Published online by Cambridge University Press: 03 December 2009
In the preceding chapter, two principles, BD and NOC, were defended. It was argued that if an organism has adopted the most efficient type of evolutionary strategy then this strategy would be one which (i) obeys BD, and (ii) exemplifies NOC. Chapter 3 put forward two claims, the ontological claim and the epistemological claim, which were said to be constitutive of the position to be developed in this book. There is, in fact a close connection between BD and NOC, on the one hand, and the ontological and epistemological claims on the other.

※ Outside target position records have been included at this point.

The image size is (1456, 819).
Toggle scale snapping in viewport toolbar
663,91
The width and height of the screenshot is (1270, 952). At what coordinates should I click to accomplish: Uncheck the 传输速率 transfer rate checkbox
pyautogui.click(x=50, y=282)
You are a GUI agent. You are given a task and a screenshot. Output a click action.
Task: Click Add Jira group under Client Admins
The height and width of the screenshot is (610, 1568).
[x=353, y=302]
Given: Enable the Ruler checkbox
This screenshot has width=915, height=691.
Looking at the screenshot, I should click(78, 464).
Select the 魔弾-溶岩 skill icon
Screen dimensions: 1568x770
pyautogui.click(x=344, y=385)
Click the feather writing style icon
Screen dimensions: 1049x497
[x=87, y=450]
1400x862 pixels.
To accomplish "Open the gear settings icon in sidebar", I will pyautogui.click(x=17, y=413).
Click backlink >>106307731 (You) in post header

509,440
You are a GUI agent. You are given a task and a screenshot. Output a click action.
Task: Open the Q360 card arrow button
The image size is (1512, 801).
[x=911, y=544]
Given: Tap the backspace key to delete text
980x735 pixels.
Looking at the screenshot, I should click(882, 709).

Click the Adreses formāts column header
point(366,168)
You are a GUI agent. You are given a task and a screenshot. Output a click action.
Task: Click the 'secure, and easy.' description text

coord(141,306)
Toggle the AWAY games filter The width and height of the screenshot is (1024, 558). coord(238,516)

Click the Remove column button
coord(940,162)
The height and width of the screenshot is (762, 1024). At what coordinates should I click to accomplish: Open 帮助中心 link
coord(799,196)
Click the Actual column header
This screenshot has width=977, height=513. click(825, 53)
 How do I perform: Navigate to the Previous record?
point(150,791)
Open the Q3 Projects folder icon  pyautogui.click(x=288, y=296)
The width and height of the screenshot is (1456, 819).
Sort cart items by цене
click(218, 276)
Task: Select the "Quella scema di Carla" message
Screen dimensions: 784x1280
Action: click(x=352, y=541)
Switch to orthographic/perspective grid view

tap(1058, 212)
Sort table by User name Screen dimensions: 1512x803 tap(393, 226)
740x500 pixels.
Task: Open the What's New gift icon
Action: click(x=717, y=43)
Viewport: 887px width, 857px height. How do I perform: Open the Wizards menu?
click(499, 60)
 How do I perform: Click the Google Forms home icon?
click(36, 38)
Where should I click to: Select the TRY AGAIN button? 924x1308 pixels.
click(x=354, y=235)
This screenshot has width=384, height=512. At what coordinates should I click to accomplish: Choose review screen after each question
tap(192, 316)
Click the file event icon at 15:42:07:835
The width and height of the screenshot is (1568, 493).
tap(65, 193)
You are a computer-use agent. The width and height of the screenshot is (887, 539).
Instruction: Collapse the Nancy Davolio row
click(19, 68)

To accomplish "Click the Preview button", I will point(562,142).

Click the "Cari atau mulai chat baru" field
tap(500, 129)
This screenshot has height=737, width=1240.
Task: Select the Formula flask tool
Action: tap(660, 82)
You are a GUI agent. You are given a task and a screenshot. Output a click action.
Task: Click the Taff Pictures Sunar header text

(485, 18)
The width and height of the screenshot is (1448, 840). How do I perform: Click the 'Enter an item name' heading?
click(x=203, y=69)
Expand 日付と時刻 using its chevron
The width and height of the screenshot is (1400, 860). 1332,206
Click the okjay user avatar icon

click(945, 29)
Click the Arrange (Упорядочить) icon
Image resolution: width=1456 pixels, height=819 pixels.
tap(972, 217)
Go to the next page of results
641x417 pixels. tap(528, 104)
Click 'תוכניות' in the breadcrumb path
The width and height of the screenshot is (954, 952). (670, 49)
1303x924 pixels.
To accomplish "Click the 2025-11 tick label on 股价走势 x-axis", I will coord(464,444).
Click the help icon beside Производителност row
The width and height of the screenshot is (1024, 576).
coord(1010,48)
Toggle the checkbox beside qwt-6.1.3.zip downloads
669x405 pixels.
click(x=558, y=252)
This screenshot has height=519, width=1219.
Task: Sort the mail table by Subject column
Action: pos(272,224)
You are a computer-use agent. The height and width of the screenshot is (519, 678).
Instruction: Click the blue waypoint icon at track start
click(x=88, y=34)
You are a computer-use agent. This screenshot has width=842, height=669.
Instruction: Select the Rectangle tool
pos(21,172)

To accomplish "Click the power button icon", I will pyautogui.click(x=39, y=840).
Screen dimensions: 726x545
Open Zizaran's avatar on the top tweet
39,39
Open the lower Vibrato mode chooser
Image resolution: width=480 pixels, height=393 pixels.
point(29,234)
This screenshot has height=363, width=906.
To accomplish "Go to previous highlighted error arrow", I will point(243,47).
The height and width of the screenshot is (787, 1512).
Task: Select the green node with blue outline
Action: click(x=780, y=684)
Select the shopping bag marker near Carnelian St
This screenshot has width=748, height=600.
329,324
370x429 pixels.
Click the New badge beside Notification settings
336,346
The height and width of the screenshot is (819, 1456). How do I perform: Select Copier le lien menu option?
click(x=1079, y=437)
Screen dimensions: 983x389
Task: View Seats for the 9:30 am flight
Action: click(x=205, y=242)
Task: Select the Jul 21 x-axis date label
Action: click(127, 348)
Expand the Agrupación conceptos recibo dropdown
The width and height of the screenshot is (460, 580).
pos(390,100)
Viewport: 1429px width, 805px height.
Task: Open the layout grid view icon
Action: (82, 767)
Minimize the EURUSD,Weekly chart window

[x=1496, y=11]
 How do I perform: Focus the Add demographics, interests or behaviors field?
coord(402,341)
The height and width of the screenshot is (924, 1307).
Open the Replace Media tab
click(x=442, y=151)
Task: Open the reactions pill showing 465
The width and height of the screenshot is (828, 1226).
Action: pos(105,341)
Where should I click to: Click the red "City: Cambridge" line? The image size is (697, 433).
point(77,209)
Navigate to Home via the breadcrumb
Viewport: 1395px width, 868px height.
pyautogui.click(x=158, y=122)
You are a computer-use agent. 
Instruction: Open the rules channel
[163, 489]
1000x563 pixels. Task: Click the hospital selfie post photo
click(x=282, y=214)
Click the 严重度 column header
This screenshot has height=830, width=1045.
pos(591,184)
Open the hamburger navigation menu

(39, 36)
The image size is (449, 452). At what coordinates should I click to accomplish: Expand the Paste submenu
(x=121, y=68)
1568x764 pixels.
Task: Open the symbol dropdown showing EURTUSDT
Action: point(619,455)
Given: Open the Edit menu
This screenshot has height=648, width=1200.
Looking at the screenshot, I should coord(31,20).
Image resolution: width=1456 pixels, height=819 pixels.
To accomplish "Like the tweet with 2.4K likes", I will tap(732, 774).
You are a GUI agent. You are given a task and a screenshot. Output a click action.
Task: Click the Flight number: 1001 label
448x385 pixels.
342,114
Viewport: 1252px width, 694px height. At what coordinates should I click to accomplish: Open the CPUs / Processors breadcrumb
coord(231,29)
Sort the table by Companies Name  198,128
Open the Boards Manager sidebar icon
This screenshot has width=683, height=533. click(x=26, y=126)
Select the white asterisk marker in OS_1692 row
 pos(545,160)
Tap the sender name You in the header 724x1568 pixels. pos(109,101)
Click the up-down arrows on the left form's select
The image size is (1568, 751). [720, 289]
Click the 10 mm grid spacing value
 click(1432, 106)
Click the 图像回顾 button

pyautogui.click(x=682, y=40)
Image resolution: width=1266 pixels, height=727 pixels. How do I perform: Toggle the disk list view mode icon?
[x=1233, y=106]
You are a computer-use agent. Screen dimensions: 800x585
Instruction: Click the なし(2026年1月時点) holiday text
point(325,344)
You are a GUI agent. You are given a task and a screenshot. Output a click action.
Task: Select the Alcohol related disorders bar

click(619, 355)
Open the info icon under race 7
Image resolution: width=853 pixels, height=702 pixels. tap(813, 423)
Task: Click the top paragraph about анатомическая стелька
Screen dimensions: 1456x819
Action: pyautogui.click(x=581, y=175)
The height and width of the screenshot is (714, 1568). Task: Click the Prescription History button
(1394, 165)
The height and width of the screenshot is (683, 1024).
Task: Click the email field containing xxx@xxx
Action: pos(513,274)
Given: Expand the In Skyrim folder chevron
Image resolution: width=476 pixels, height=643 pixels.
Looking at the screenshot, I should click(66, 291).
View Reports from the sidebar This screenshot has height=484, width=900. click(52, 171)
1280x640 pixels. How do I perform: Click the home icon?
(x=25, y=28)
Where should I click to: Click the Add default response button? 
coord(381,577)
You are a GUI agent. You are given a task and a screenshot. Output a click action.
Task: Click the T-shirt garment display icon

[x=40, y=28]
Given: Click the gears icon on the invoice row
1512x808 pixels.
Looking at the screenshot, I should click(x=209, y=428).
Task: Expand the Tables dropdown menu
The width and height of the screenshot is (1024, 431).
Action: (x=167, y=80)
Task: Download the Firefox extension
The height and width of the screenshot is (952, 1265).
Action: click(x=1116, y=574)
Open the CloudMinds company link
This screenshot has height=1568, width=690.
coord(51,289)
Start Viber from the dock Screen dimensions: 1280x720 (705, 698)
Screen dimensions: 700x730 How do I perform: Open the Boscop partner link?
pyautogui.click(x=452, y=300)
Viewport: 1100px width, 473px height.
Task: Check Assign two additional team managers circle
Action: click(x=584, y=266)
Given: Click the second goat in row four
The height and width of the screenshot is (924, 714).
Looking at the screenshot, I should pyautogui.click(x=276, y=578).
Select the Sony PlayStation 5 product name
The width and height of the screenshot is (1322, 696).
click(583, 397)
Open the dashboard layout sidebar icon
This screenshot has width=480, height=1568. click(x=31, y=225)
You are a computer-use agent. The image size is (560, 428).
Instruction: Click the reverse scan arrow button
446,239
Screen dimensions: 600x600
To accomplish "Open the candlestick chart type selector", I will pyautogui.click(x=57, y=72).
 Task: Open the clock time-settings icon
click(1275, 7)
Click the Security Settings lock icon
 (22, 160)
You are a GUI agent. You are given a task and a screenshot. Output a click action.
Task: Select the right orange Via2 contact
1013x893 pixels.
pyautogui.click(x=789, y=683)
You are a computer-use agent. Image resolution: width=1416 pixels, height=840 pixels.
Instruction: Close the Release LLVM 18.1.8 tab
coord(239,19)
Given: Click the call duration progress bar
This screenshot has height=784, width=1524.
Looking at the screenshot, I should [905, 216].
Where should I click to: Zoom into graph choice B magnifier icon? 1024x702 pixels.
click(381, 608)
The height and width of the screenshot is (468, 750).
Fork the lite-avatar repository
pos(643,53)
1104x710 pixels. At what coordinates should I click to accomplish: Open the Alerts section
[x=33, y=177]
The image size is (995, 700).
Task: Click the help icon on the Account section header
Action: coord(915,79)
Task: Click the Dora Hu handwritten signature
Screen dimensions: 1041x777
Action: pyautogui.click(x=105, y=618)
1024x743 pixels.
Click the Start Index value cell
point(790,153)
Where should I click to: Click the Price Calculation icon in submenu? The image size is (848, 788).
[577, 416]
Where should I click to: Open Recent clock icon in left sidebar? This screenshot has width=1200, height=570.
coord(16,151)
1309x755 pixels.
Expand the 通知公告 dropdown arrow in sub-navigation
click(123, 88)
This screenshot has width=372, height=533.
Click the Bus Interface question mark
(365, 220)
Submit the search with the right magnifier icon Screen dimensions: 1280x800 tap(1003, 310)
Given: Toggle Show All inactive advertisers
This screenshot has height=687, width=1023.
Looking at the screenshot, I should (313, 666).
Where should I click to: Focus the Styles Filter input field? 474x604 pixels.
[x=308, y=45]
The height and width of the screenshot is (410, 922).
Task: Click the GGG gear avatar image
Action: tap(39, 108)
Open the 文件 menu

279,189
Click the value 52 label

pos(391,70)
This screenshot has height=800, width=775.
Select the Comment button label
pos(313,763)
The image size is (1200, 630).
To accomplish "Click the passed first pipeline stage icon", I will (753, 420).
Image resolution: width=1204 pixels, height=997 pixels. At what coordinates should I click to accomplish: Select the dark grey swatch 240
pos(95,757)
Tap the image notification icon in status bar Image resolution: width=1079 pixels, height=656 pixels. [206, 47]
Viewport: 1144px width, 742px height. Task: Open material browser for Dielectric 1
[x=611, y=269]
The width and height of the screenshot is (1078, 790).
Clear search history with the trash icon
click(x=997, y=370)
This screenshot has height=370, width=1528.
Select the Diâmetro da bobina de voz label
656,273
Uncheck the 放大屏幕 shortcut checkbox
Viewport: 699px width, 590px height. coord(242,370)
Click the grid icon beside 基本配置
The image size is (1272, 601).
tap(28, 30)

Firstly, when BD is applied to the strategies that organisms adopt to accomplish cognitive tasks, then it becomes basically an expression of the ontological claim. That is, according to BD, if, with respect to a given cognitive task T, an organism O has adopted the most efficient evolutionary strategy, then the strategy adopted will consist in the development of a combination of internal structures and their operations plus manipulation of environmental structures. Therefore, the processes by which O, adopting the most efficient evolutionary strategy, accomplishes a given cognitive task T will be hybrid, consisting of both internal and external operations. But if this is so, then these processes are not located purely inside the skin of the cognizing organism; they straddle both internal and external components. And this is precisely what the ontological claim asserts.